Though well known for his oil paintings, Monet also worked in other materials such as pastels. . Measuring 39 cm by 23 cm, it is one of his larger pastel drawings.
This dreamy, mesmeric depiction of a coastal scene is highly Impressionistic in its rich use of colour and emotional and dynamic effect.
It was in 1874 that the term Impressionism had, thanks to Monet, begun to be used to describe the school of art to which he belonged. Thus, Etretat, the Needle Rock and Porte d'Aval can definitely be categorised as an example of Impressionism.
Etretat is a real place on the Normandy coast line, and the Needle Rock of the art work's title can clearly be seen just off the centre of the paper.

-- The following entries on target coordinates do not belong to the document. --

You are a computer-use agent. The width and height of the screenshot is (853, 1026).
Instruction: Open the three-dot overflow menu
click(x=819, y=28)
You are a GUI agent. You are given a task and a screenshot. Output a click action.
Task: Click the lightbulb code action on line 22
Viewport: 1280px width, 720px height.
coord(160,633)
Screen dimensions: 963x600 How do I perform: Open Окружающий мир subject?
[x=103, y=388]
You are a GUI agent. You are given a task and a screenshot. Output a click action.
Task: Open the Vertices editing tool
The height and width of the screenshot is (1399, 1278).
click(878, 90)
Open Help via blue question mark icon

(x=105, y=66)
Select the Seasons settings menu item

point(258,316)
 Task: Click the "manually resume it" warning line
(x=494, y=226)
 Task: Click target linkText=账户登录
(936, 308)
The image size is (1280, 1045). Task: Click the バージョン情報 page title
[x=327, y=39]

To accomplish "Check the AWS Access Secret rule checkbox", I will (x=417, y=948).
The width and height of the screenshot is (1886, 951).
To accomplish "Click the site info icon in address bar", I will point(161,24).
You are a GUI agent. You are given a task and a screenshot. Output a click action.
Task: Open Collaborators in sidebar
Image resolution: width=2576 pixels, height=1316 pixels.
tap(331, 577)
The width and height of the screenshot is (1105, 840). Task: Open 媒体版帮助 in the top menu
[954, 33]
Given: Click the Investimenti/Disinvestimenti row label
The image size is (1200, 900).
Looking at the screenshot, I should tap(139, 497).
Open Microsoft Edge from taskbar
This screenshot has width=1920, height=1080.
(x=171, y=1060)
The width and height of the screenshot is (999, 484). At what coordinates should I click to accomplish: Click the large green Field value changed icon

The fact that Monet was capturing a real spot in France in Etretat, the Needle Rock and Porte d'Aval is very much typical of his work. Like the other key Impressionists, Money preferred to paint and draw in the en plein aire style - this meant carrying a portable easel and artist's materials and creating works of art out in the open air right in front of the natural features or other objects that he was depicting.
Painting in this way also enabled Monet to take what was almost a snapshot of particular times and seasons in particular places, and in so doing he paid particular attention to the way that light worked. All of this can be seen in Etretat, the Needle Rock and Porte d'Aval, which is a moody and yet energetic piece of work.
The emphasis placed on the solidity and opacity of the rock in the foreground are balanced against the metallic hues of the sea and sky, all of which almost enable us to feel the atmosphere of the piece - it seems to be a cold yet quite calm day at sea.
By the time that he came to paint Etretat, the Needle Rock and Porte d'Aval, Monet's career had significantly shifted. In the previous decade, he had focused on painting urban subjects and modern themes. Then, he turned his attention to a new category of art works: those that depicted natural phenomena, often as part of a series of works of the same phenomena at different times of day and year and from different angles.
Etretat, the Needle Rock and Porte d'Aval belongs firmly to this second category of art works. It depicts a natural scene, and it was one of several depictions of Etretat and the Porte d'Aval that Monet completed in his life time. Unlike the piece currently being discussed, however, most of these other works were executed using his more usual method of oil on canvas.
So, Etretat, the Needle Rock and Porte d'Aval both stands out from and fits in to the series of pieces that he created in this area.